If you’re looking to make gold a staple of your financial portfolio, then you need to understand what it entails. You can’t just dive into this because you’ll get lost, but know that this isn’t terribly difficult to get into. Read on to learn all the ins and outs of buying and selling gold.
Before selling gold jewelry, see what the current prices are in the gold market. This allows you to evaluate a dealer’s offer against the current market rate. Although there are many honest gold dealers out there, there are also those who will try to offer you much less than it is worth.
If you’d like to leap into the world of gold investing without having to pony up a large amount of money at the start, buying scrap gold may be the right tactic for you. You can do this over a period of time, say around each pay day, and accumulate a considerable amount of valuable gold within a year or so. Find a secure place for your stash until there is enough for you to cash it in.
Be aware that it is possible to sell anything with a gold content to gold dealers. Valuable gold can be made into anything that is now broken such as jewelry and any home items that could be around. Mixed metal items can be sold as well. Plated gold will do. Any amount of gold will get you back a nice amount of money.
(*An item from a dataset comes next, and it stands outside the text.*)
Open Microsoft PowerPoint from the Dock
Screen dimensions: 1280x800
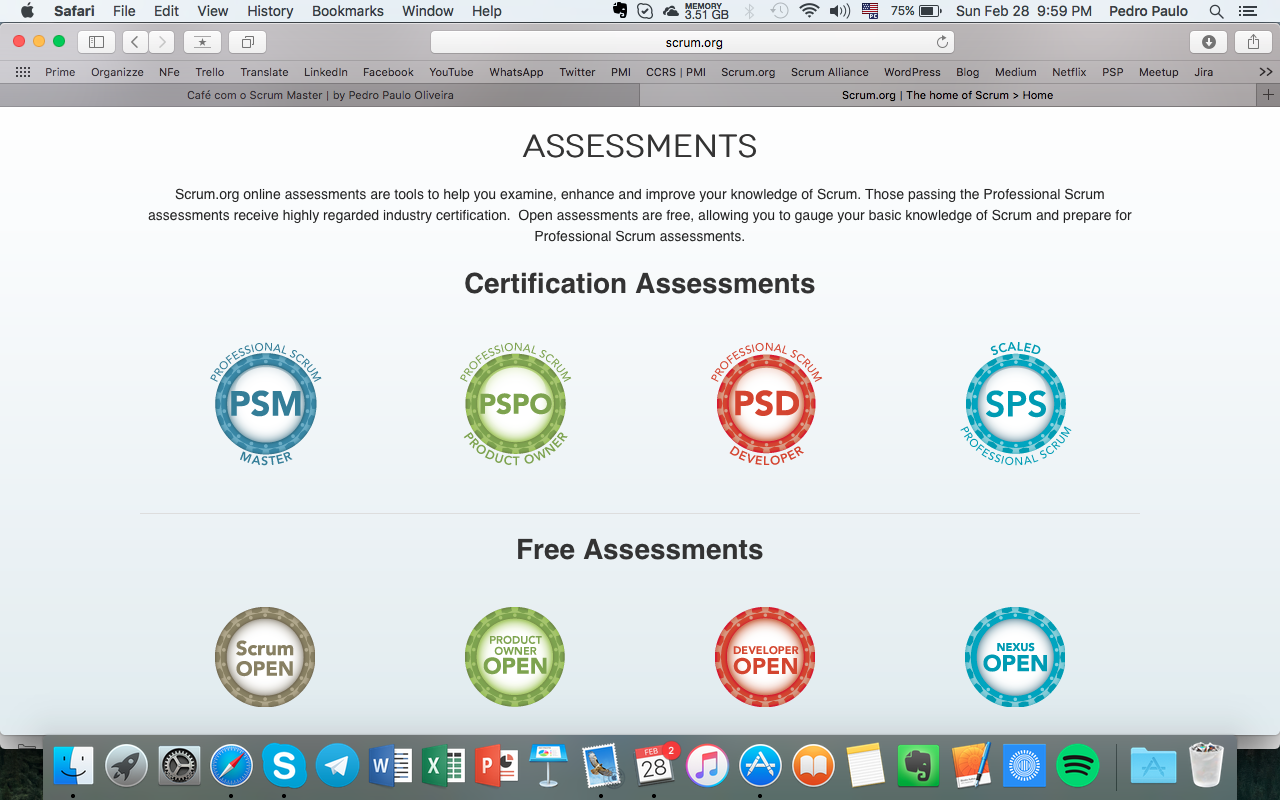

Before you ship gold jewelry to a buying service, find out whether you will be charged for return shipping. If you are not satisfied with the offer, you will have to pay this amount. A lot of companies say they’ll let you ship for free, but to get things back they charge quite a bit. It’s best to be prepared so you are not surprised by return shipping charges.
Never sell to an unlicensed gold dealer. Licensure is not a guarantee of credibility, but it is certainly a good indicator. There is a lot of competition out there, so you can sell to someone else if you’re not happy with the first offer.
While purchasing gold can be quite exhilarating, try not to discuss your purchase with others. You don’t know who is listening, and you don’t know who you can trust. Keep your investment to yourself and under lock and key, either with a bank or in a good home safe. That will ensure that a home robber doesn’t get away with it.
Be sure to do your homework about current gold values prior to any investment decision or action. Some people will claim to be experts in the field. But, beware of over the top promises about getting wealthy. You will certainly avoid the getting rich quick way of thinking if you have realistic expectations.
Have your pieces appraised before you sell them as scrap gold. This is a good idea if the piece is antique or has an elaborate design. An appraiser will charge you a nominal fee, but it is an expense worth paying if your piece is unique and valuable. Appraisers might be aware of parties interested in your jewelry.
Gold is a very lucrative but volatile investment. If you cannot handle sharp price swings, this investment is not for you. Even if you’ve got the stomach for it, you still need to minimize your risks. Don’t over invest in a single market, like gold. Usually five percent is good enough.
A smart gold investor understands how to perform a test to know what the grade of gold is. Karats are used to measure gold purity. The purer the gold, the higher the karats and the more valuable it is by the ounce. You should not just rely on the karat stamp. Testing for gold’s purity will prevent you from paying too much for a poor piece.
Now take these tips about gold investing and apply your new found knowledge. Think about everything you have read, and work to apply the information to your own investments. When approached wisely, investing in gold goes a long way toward helping you achieve your goals.